Each entry is to be given again word for word; images are dropped.

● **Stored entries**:
..............................
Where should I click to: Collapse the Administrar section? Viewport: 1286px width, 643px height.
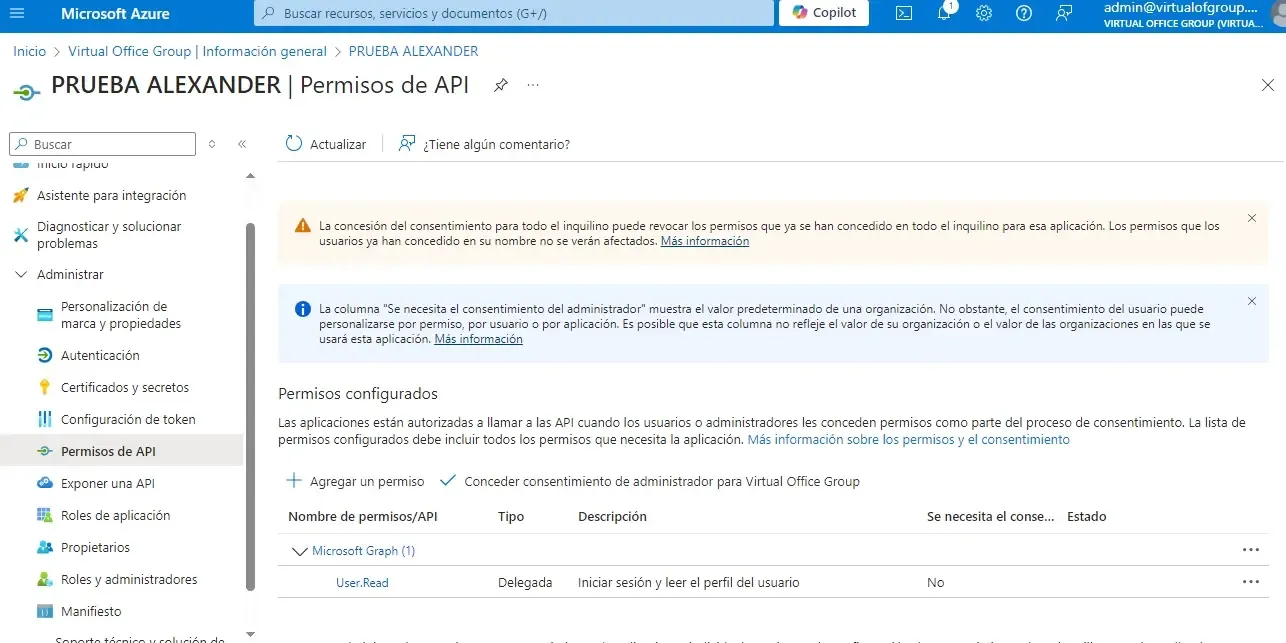21,274
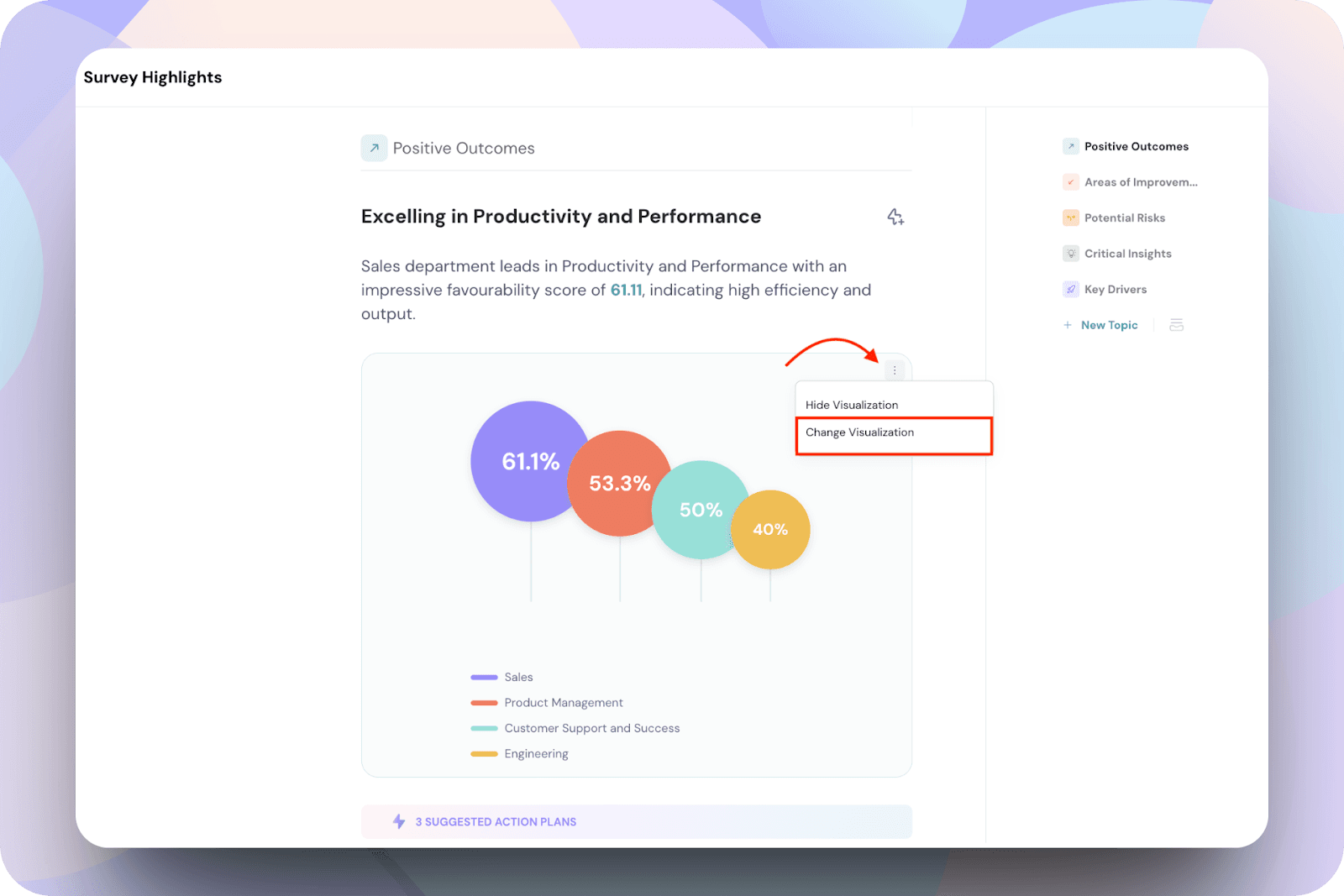Toggle the Product Management legend entry
This screenshot has width=1344, height=896.
(x=563, y=703)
..............................
● **Task answer**:
Where should I click to: Collapse the Administrar section? Viewport: 1286px width, 643px height.
21,274
Toggle the Product Management legend entry
This screenshot has width=1344, height=896.
(x=563, y=703)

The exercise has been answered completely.